Remember the General Slocum - NBC New York

Remember the General Slocum

On June 15, 1904, the General Slocum disaster took the lives of 1,021 in the East River



    Remember the General Slocum
    Even veteran reporters looked and wept as the tragedy of the General Slocum unfolded.

    Before the attack on the World Trade Center, this was the greatest tragedy in New York history. It happened just 108 years ago on June 15th.

     It was a beautiful, sunny morning. And down at a pier on the Lower East Side, more than a thousand passengers were boarding the excursion boat General Slocum for a trip up the East River to a picnic ground in Eaton’s Neck, Long Island. The people in this community, mainly German immigrants, had been looking forward to this event for days.

    The boat was a triple-decker wooden side paddler named after a Civil War hero. The mood was festive. The passengers, mostly women and children, carrying picnic baskets, were looking forward to a day by the sea. As flags waved in the breeze, a band played a Lutheran hymn: "A Mighty Fortress is Our God."

    "A mighty fortress is our God," the lyrics read. "A trusty shield and weapon."

    Nearly 1,400 passengers went aboard. The ship shoved off. It had steamed to a point off 125th Street when fire was discovered in a cabin on the main deck. Captain William J. Van Schaick increased the speed -- but he never explained why.

    Now, crackling flames quickly engulfed the ship. As historian Edward Ellis wrote, "boys and girls climbed deck chairs and waved frantically toward the shore. Now the encroaching flames set their clothing afire. Terrified women tried to herd the children to the stern, but the panic-stricken, screeching youngsters could not be managed."

    Some people jumped into the water and swam to shore. Others drowned. On the Manhattan shore, some people yelled at the captain to beach the vessel. He ignored their cries. Finally, he ran the boat on North Brother Island. Ellis wrote: "Floating in the water were bodies blackened and bloody, torn and seared. Veteran reporters looked and wept."

    In 40 minutes what had started as a joyful day had turned into a tragedy. The death toll was 1,021. New York was a bustling newspaper town and the headlines of that day gave some sense of the horror. The Times headline: "St. Mark’s Church Excursion Ends in Disaster in East River Close to Land and Safety."

    The banner in the World read: "List of Slocum’s Dead May Reach 1,000."

    At All Faiths Cemetary on Metropolitan Avenue in Queens, several hundred victims are buried, including 61 still unidentified. A few hundred people attended a memorial service there last Saturday, according to the Queens Chronicle.
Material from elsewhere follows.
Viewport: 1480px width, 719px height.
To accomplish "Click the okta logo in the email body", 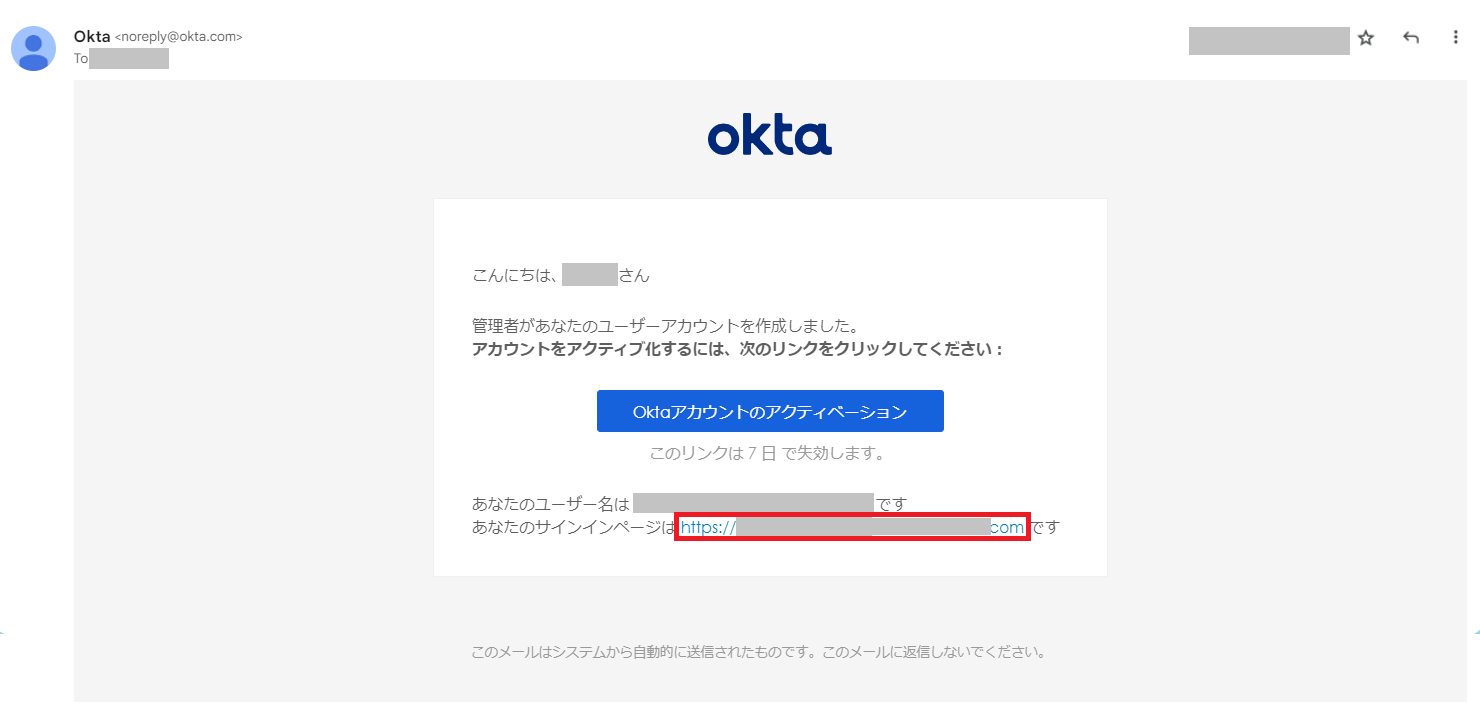I will pyautogui.click(x=770, y=137).
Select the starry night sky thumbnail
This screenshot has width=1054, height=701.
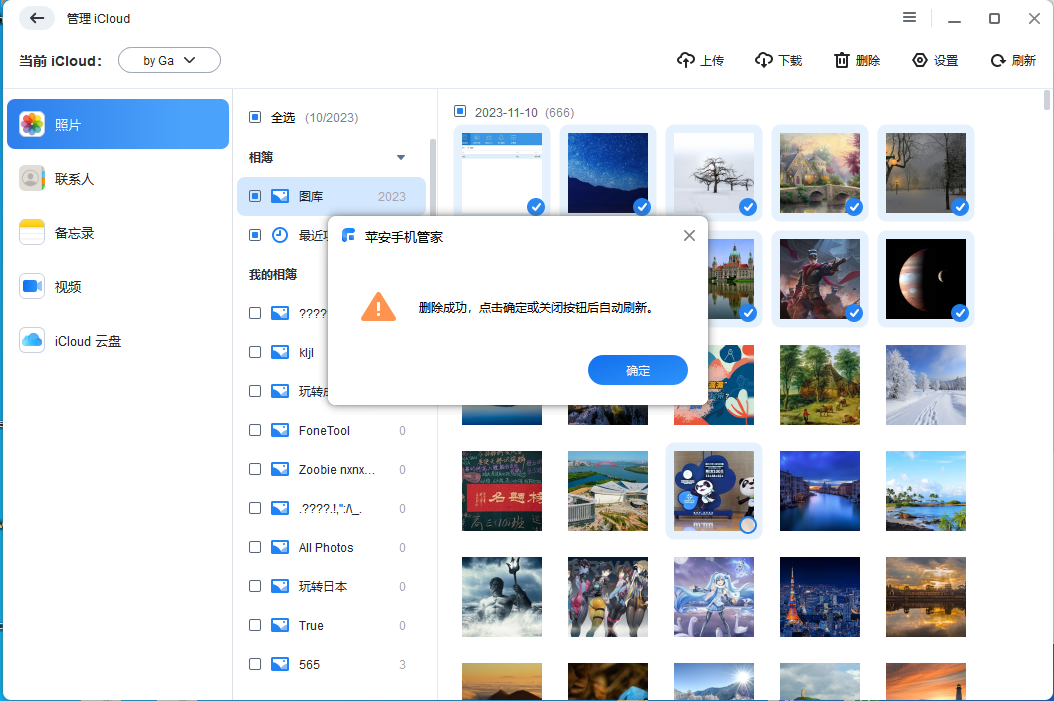607,173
    Busso von Alvensleben, the German consul general in New York told the Chronicle: "It’s extraordinary to see so many German names on tombstones. Today is a very special day. The General Slocum is far back in the mist of history, a most traumatic moment. A sense of history honors the victims and those who uphold their memory. " 

    A woman from Port Jefferson, Long Island, Anne Hanrahan, came to the ceremony to honor her great grandmother, who died in the disaster and is buried at All Faiths. She wrote her master’s thesis on the event. "I am obsessed," she told the newspaper, "with not letting this become a forgotten tragedy."

    The utter horror of that mournful day was expressed by Coroner Berry of the Bronx. He said that every dead woman brought into the temporary morgue at the Alexander Avenue station house in the Bronx wore a heavy gold wedding ring on the third finger of her left hand.

    "Wives, all of them," he said, "and mothers, too. I don’t doubt. It is the most awful sight I have ever seen."